◆ Task details:
Render every line of the entries in the data listing below as a Markdown table with the columns "Row" and "Line", numbering the rows and skipping any blank lines. Leave the pictures out of the table.

[Data listing]

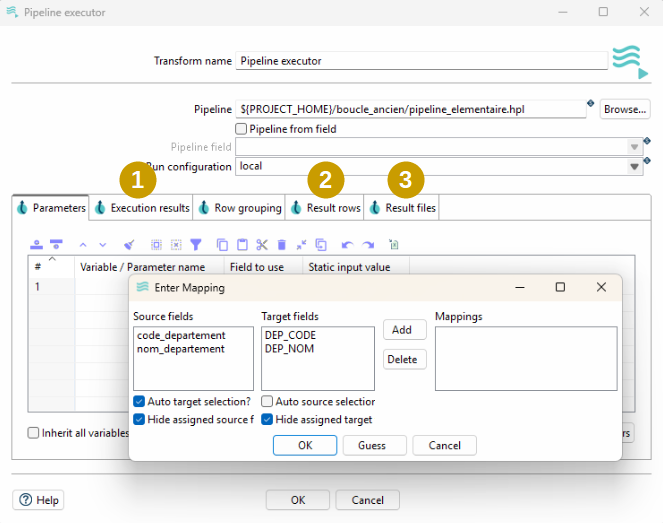Click the undo arrow icon
This screenshot has width=663, height=523.
click(x=347, y=244)
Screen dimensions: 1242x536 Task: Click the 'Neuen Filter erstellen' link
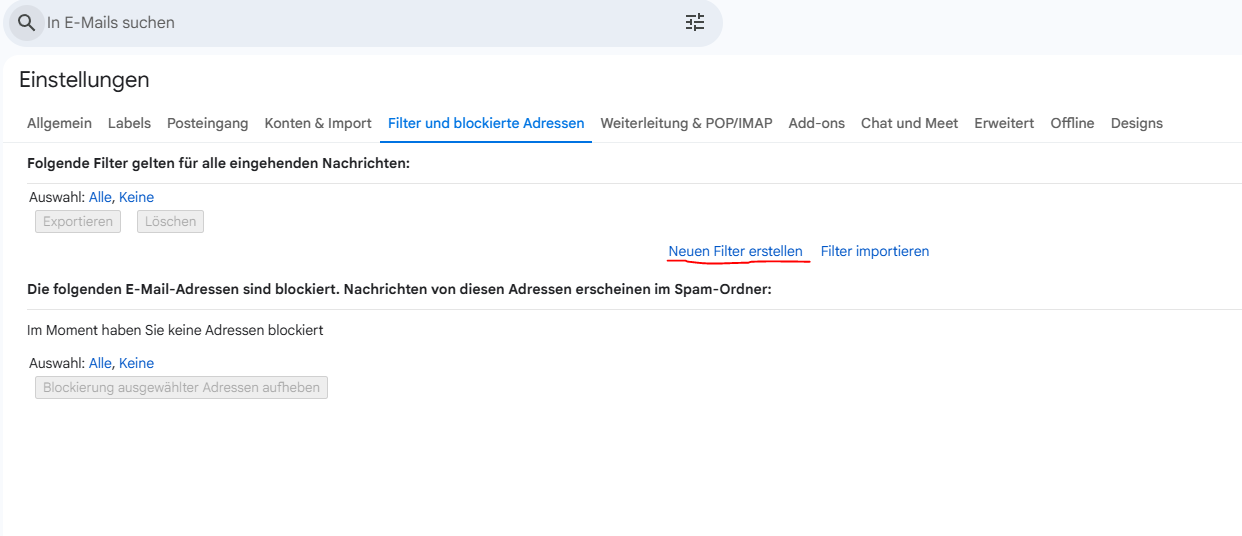point(735,251)
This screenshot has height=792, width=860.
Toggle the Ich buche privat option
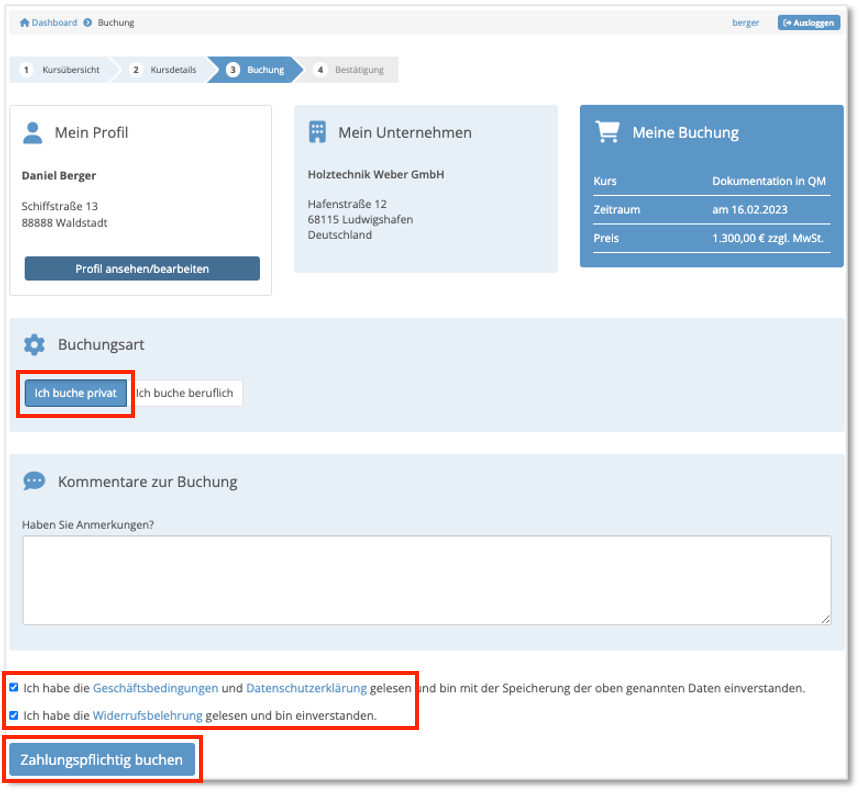tap(75, 393)
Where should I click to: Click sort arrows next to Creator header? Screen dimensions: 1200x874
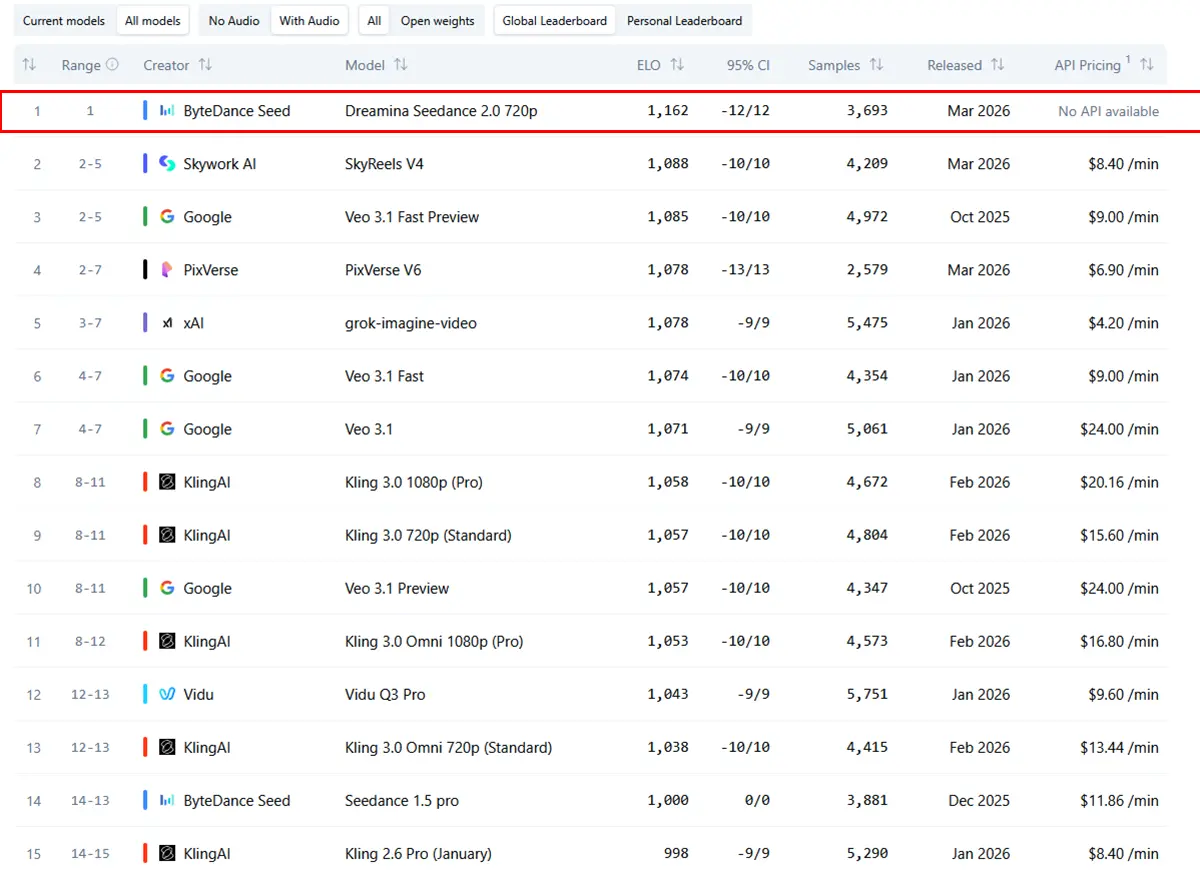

◆ Answer below:
| Row | Line |
|---|---|
| 1 | Click the undo arrow icon |
| 2 | This screenshot has width=663, height=523. |
| 3 | click(x=347, y=244) |
| 4 | Screen dimensions: 1242x536 Task: Click the 'Neuen Filter erstellen' link |
| 5 | point(735,251) |
| 6 | This screenshot has height=792, width=860. |
| 7 | Toggle the Ich buche privat option |
| 8 | tap(75, 393) |
| 9 | Where should I click to: Click sort arrows next to Creator header? Screen dimensions: 1200x874 |